Face à l’évolution de l’épidémie de la maladie à virus Ebola due à la souche Bundibugyo, le Président de la République, Félix-Antoine Tshisekedi Tshilombo, a réuni, mercredi à la Cité de l’Union africaine, les principaux acteurs nationaux et internationaux de la riposte afin d’accélérer les interventions et de renforcer la résilience du système de santé congolais.

Autour du Chef de l’État ont pris part à cette réunion stratégique la Première ministre Judith Suminwa, les membres du Gouvernement concernés, le Directeur général de l’Organisation mondiale de la Santé (OMS), le Dr Tedros Adhanom Ghebreyesus, ainsi que le Directeur général d’Africa CDC, le Dr Jean Kaseya.

Au-delà de l’urgence sanitaire, cette rencontre traduit la volonté des autorités congolaises de consolider la gouvernance de la riposte et de faire de la santé publique une priorité du développement national. Les échanges ont mis en évidence la nécessité d’une réponse multisectorielle, fondée sur une surveillance épidémiologique efficace, une prise en charge rapide des malades et une implication accrue des communautés.

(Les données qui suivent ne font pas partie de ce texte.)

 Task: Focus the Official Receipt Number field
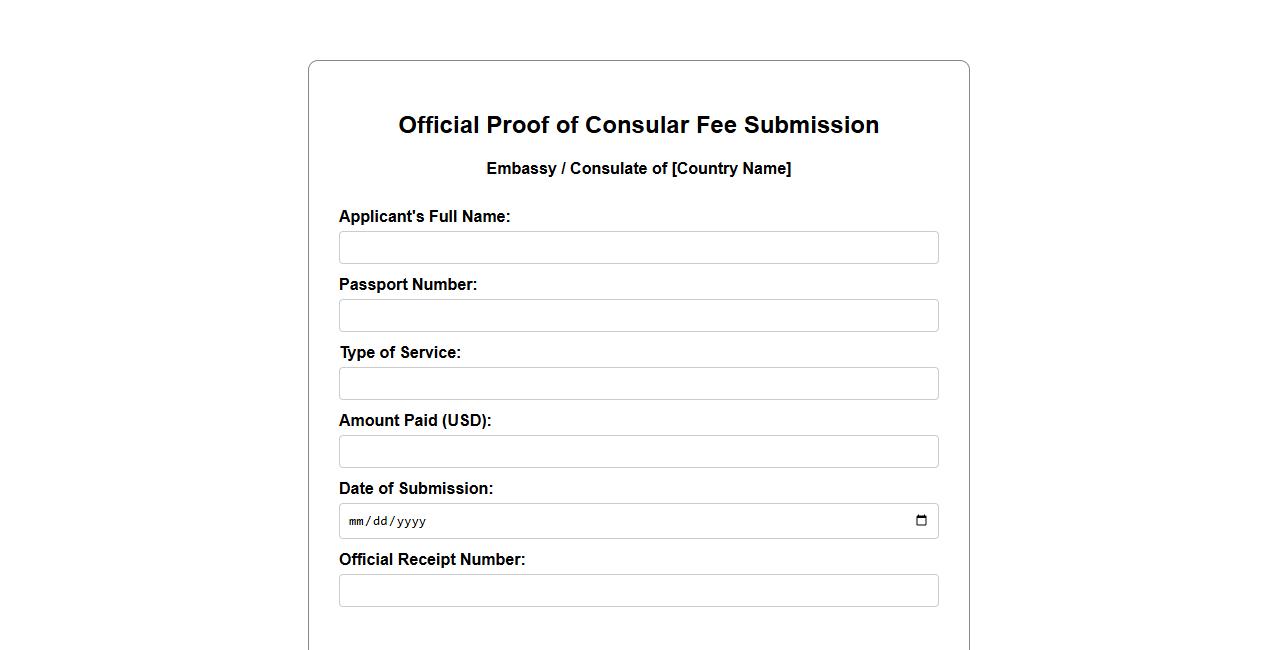[x=638, y=591]
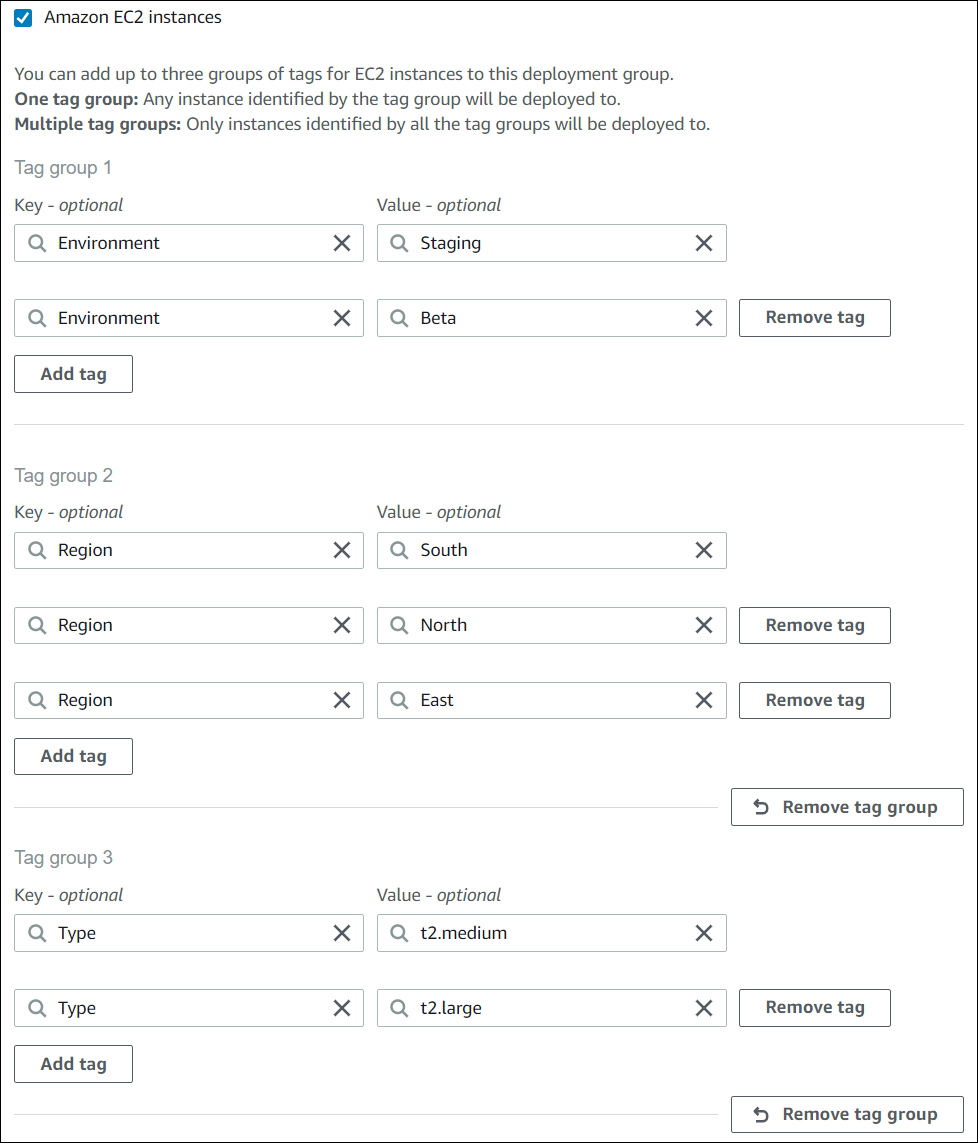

Les partenaires ont souligné que le succès de la lutte contre Ebola dépend autant de la qualité des interventions médicales que de la confiance des populations. A cet effet, l’OMS a recommandé une mobilisation communautaire inclusive associant les leaders religieux, les chefs traditionnels, les organisations de jeunes et les acteurs de la société civile afin de renforcer la sensibilisation, de lutter contre la désinformation et d’encourager le recours précoce aux structures de santé.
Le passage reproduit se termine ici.